The question of the day is, how does yesterdays post relate to mothering? When Mark originally suggested that I blog about what was going on in my family that is the question I asked him. I do not want to use this project to complain about everything that goes on in my life. I want this to be healing and thought provoking. After some thought I decided that sharing what was happening was a good way of releasing some of the issues that are running around in my head.
I cannot be the kind of Mom I hope to be if I am upset and worried. I also need to talk about the issues surrounding my Mom's death so that I can make peace with her passing. I am discovering as I move forward with this project that there are no quick fixes in parenting or relationships. They are continuous works in progress.

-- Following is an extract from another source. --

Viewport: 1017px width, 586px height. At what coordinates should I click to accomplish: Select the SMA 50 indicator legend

Which means that I too am a work in progress.
Being a work in progress gives me hope. It means I am not done yet, that I have more to learn and more to offer. I am up for that challenge! I can except anything that comes my way as a chance to grow as a person and not crumble. I may not like what life is handing me right now, but I still have to take care of my family and I still have to take care of myself. I am so very lucky to have the unconditional love of my husband and children, unconditional love is something that is new to me and I cherish it.

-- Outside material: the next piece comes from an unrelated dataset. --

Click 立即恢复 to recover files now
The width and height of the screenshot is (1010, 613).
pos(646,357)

I pray that in the weeks to come that I can share more about what is happening in my world. I hope that you will allow me to be honest and understand that life gets dirty sometimes. It is what you do with the dirt that makes the difference. If you sweep it under the carpet or ignore it it will never go away. I am hoping that by sweeping it up and looking at it clearly I can dump it into life's waste bin and move on!
Now, I need to get moving, today is the first day of the new carpool I joined and it is my week to drive Avery and her friend to school. I cannot wait to see what challenges this brings to a perfect mom in progress!